Tim Fish: Lisa, it is so great to be together again. We are delighted to welcome Jay McTighe to New View EDU. Jay is a veteran educator, having served as a teacher, resource specialist, program coordinator and administrator for innovative programs at the Maryland department of education.

He's an accomplished author, having co-authored 18 books, which just blows my mind, including the award-winning "Understanding by Design" series with Grant Wiggins. His books have been translated into 14 languages. He's also written more than 50 chapters of books and articles and blogs, and has been published in leading journals.

He has an extensive background in professional development as well, and is a regular speaker at state, national, and international conferences. Believe it or not, Jay has presented in 47 states. Jay, you're going to need to get those last three knocked off at some point soon! And internationally, in 38 countries on six continents.

So Jay, welcome to New View EDU. 

Jay McTighe: Thanks, Tim and Lisa, I look forward to joining you. 

Lisa Kay Solomon: So Jay, I don't know the exact number, but I think the majority of your 18 books have the word "design" in it in some capacity: design as a, really, opportunity for thinking of intentional choices at every level, at the leadership level, school level, systems level. As someone that has been teaching design as a leadership practice and writing about it for nearly 20 years, you had me at hello, as they say.

And I wonder if we could just start this conversation by talking about how you think about design, and why design is so important for school leaders.

Jay McTighe: Well, I can reference the title of the main series of books that I've written or co-written with Grant Wiggins, Understanding by Design. The big ideas are in that title. You know, my contention has long been that a primary goal of a modern education should be preparing students, not just to remember information or to learn basic skills, but to be able to transfer their learning to new, and even unexpected situations.

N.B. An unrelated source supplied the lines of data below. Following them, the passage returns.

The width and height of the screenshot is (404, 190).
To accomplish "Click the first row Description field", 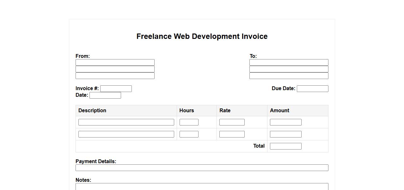I will click(x=126, y=122).
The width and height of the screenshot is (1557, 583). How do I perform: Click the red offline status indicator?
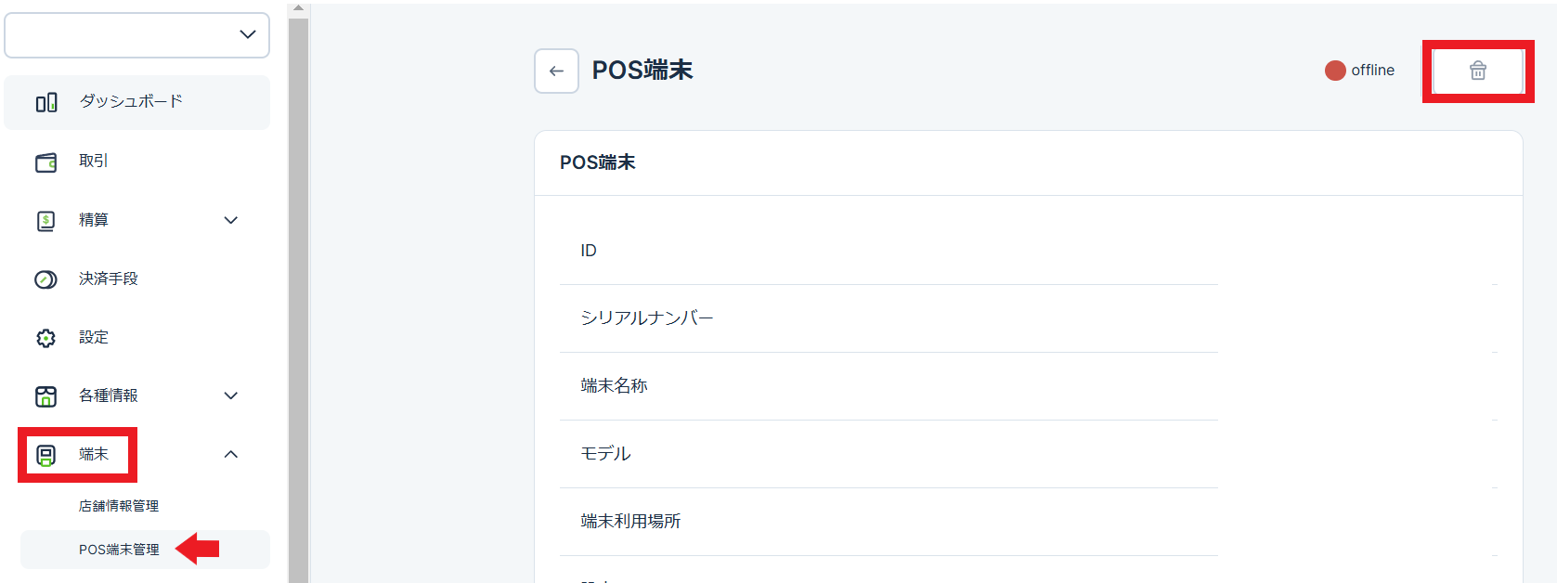(1335, 71)
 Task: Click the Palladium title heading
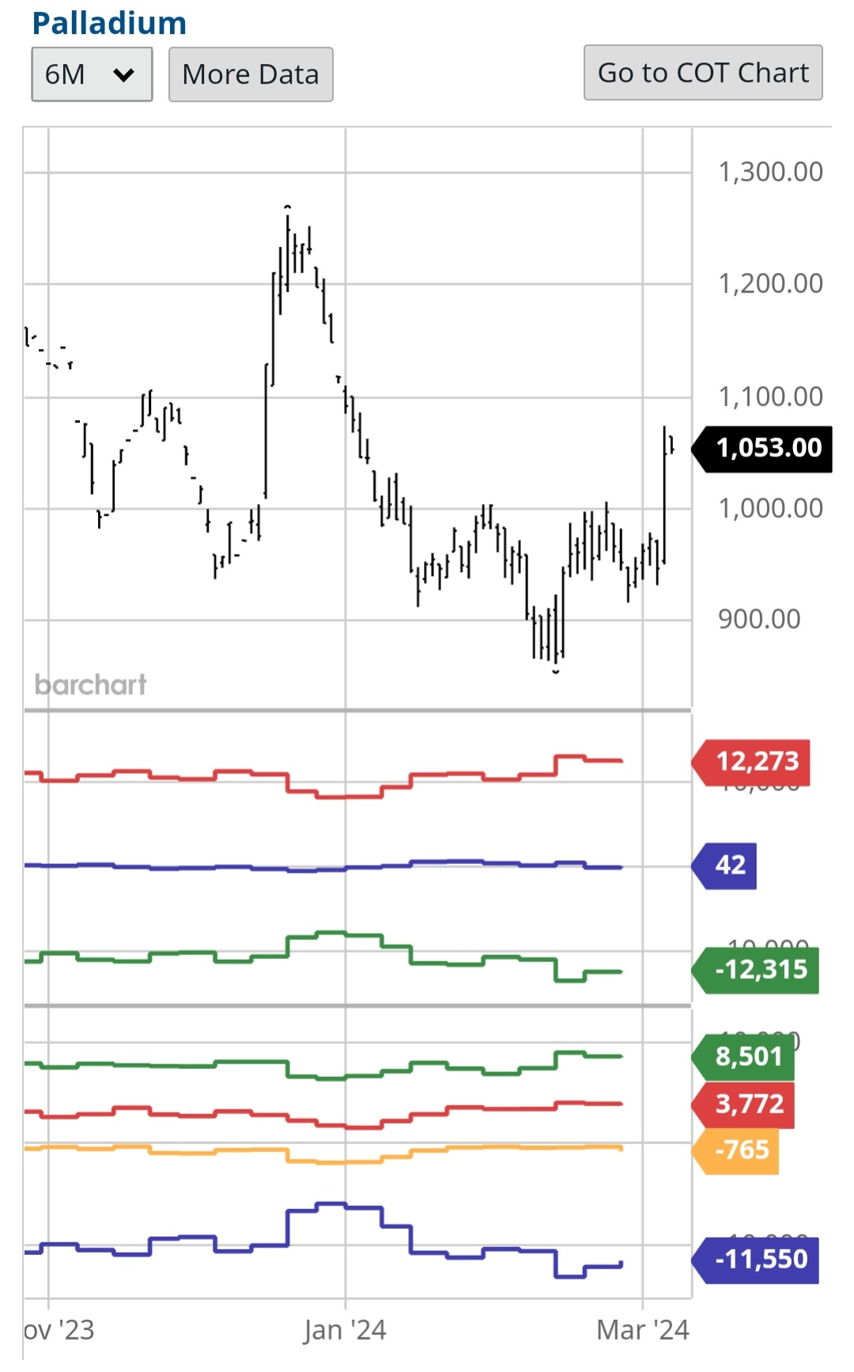click(109, 23)
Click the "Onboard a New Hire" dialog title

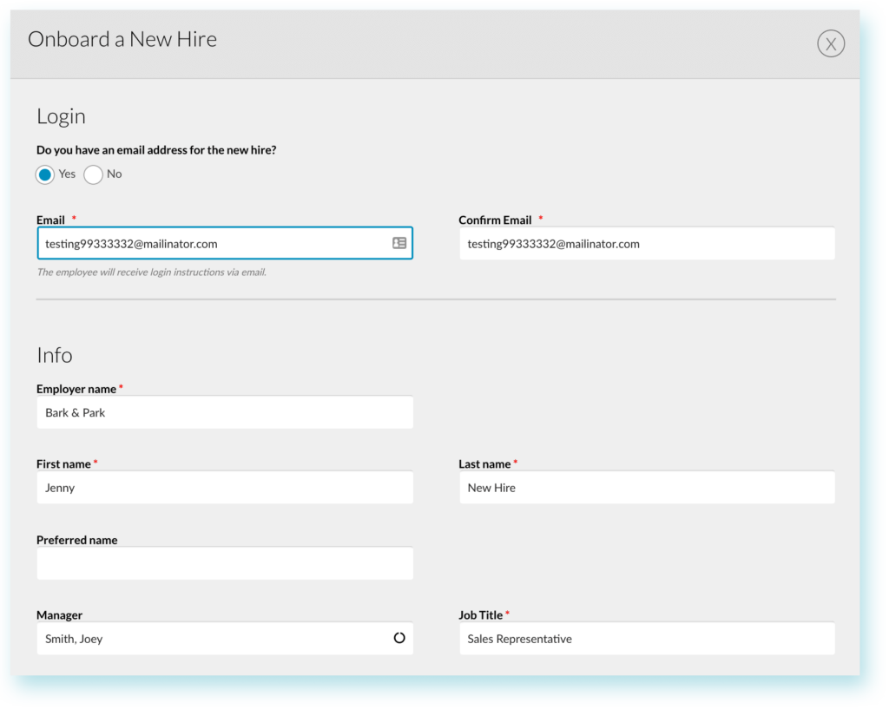(x=122, y=39)
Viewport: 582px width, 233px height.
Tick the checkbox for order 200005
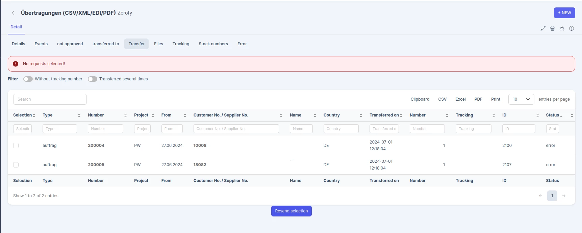(x=16, y=165)
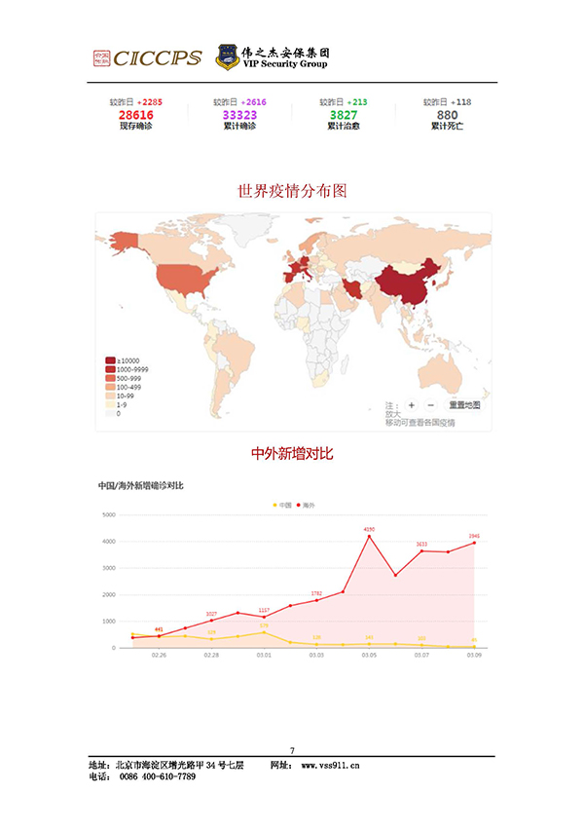584x831 pixels.
Task: Click the 累计死亡 880 statistic
Action: tap(447, 114)
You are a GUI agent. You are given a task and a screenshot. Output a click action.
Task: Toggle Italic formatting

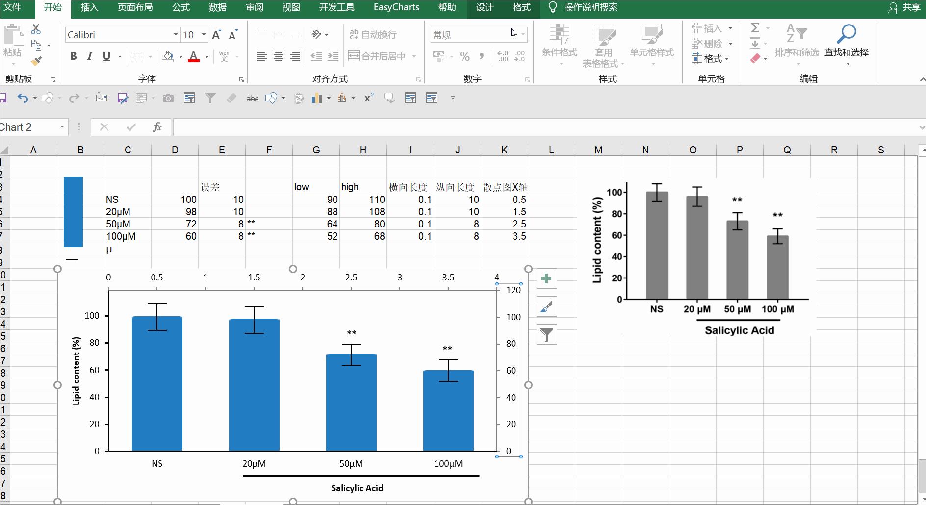90,56
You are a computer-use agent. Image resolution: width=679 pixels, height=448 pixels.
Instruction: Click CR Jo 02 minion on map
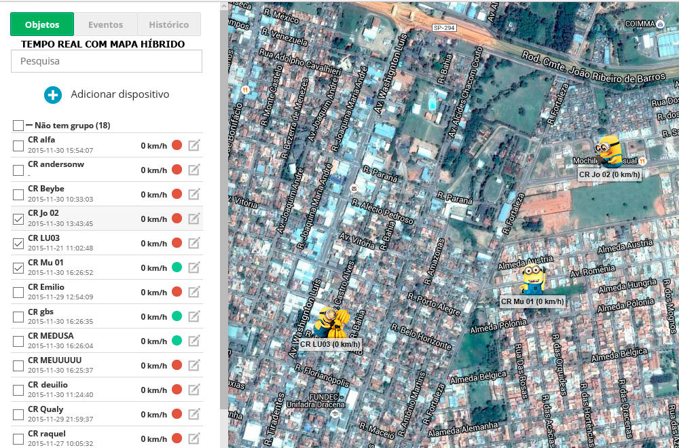click(608, 151)
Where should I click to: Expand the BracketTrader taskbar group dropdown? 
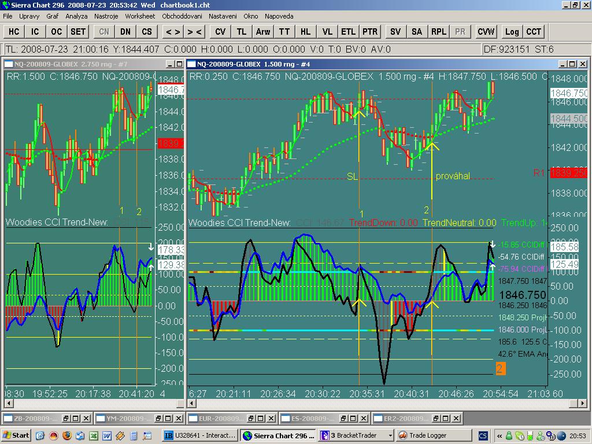click(391, 435)
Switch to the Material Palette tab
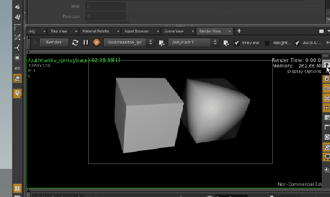The height and width of the screenshot is (197, 330). coord(96,31)
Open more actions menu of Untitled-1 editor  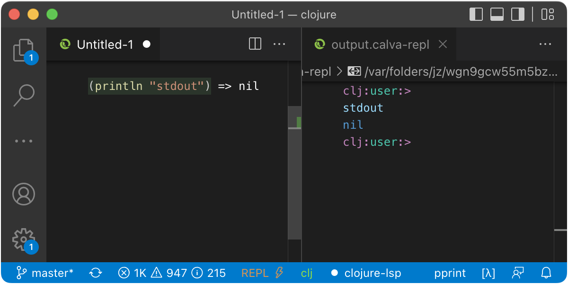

But think about it, you can't transfer something that you don't understand. And so understanding by design really means, think about what we want students to be able to do with their learning, which is transfer; what understandings will enable them to transfer that learning; and then design kicks in, how do we design our curriculum, our assessment system, and even, in fact, the structures of schooling to help us enable or achieve those ends. So we've used the phrase, quote, "backward design," more specifically to suggest that any leaders at the district or school levels and any teachers who are leading learning should be clear about the ends toward which they are aiming, the long-term learning goals for students, and then quote, "design everything backward" from those goals.

So in essence, we refer to design as a planning process, designing with the end in mind, is the essence. 

Tim Fish: Jay, I love that. And it makes me think about, you know, one of the things I've uncovered in getting to know you and getting to know your work more, is this idea around deep learning, really designing for and teaching for deep learning.

It's the title of one of your books. And it is something that I think you've really done a lot of thinking about. I hear people speak about it a lot, but I don't always know that we know what we mean when we say deep learning. 

Jay McTighe: Yeah, that's a great question, Tim, near and dear to my heart. So the phrase deep learning or deeper learning is being used widely, these days. But in my experience, it does have different connotations. So one connotation has been promoted by heroes of mine, like Michael Fullan. Or the Deep Learning Network, launched through High-Tech High School, for example, and, you know, Fullan and deeper learning network folks often talk about deeper learning in terms of the goals or developing what I call transdisciplinary skills or competencies such as critical thinking, creativity, the ability to work with others in teams. Maybe global citizenship would be in the mix. And so they're, they're focusing on outcomes that typically go beyond traditional academic disciplines. And the method that they advocate is primarily through project-based learning. 

I'm a real fan of project-based learning. My daughter, Maria, actually taught at High-Tech High School for several years. And I'm also an advocate for the competencies that they highlight, the ones that cut across disciplines, because I think they are critical for the modern world. But I've adopted a slightly different definition of the term deeper learning, which I'll comment on in a moment. Now there's another connotation you sometimes hear, especially from folks in the university level and higher ed and sometimes high school teachers.

Sometimes those folks equate deeper learning with what I would call more learning. I.e., You've covered more content, therefore you're, you're learning more deeply. Personally, I don't subscribe to that particular connotation. The definition that I've used was actually one put forth by the National Research Council.

And in essence, they define deeper learning as evidenced when students are able to take what they've learned in one situation and apply it effectively and appropriately in another situation. In other words, they define deeper learning as I do, as enabling transfer and as evidenced by students' ability to transfer their learning.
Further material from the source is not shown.